▶ WHAT TO PRODUCE: Beginning with the line containing "You are a GUI" and ending at the last line of the data, set down every line exactly, leaving out all pictures.

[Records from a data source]
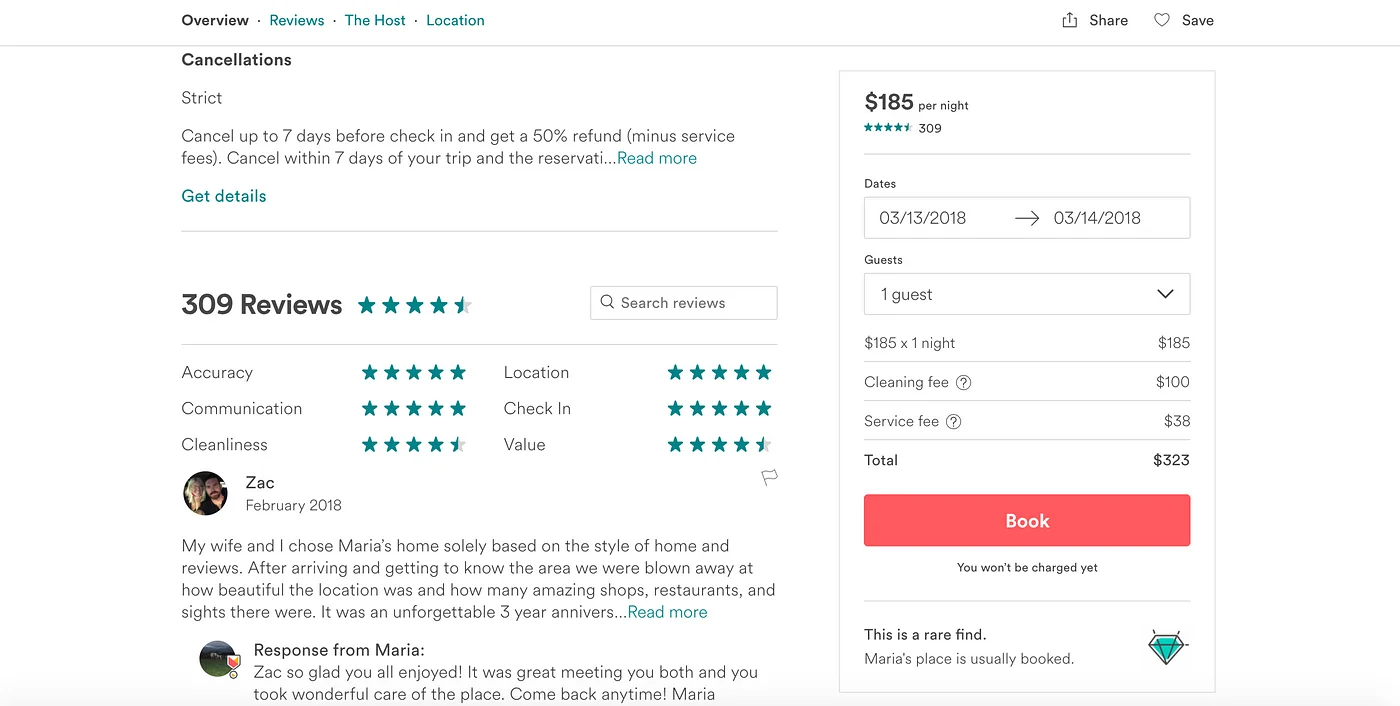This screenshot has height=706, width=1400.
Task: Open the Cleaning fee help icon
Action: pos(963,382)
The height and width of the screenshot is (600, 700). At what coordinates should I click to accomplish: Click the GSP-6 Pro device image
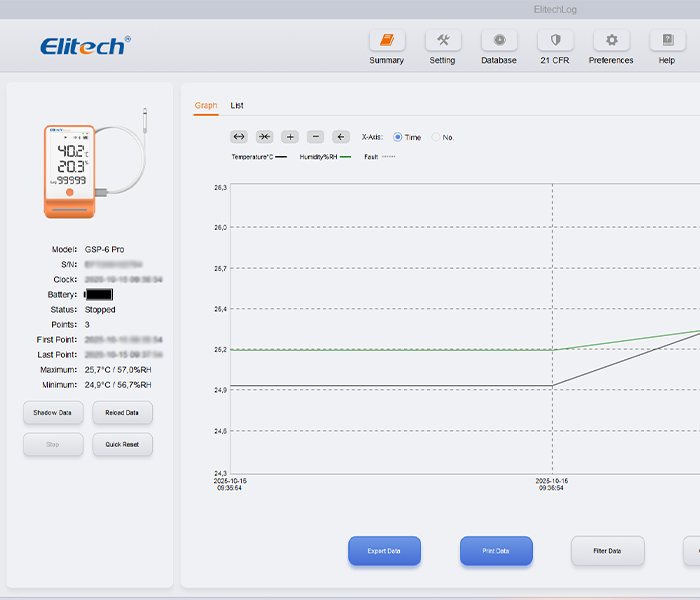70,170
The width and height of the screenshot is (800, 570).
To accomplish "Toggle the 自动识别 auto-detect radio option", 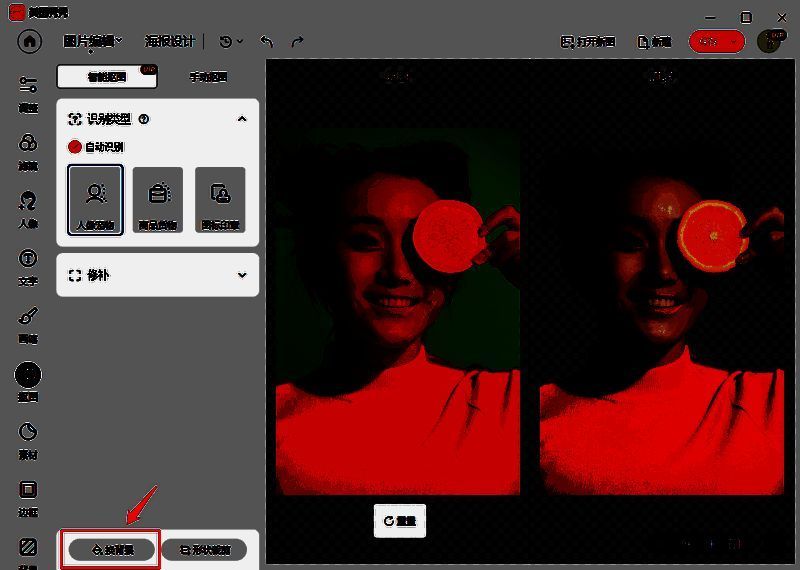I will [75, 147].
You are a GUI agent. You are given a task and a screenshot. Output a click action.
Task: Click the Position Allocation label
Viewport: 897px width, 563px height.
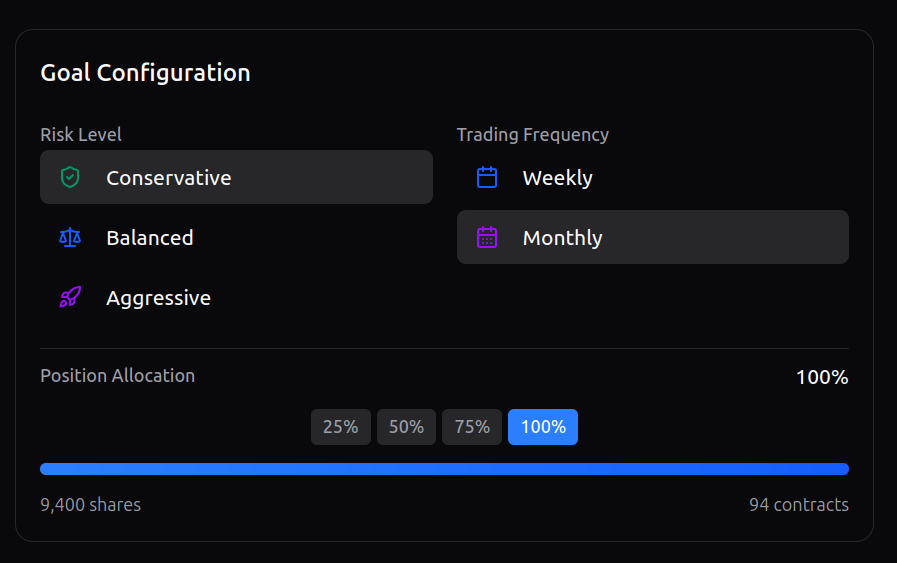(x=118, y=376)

▶ RESULT OF THIS TASK:
You are a GUI agent. You are given a task and a screenshot. Output a click action.
Task: Click the Position Allocation label
Viewport: 897px width, 563px height.
(x=118, y=376)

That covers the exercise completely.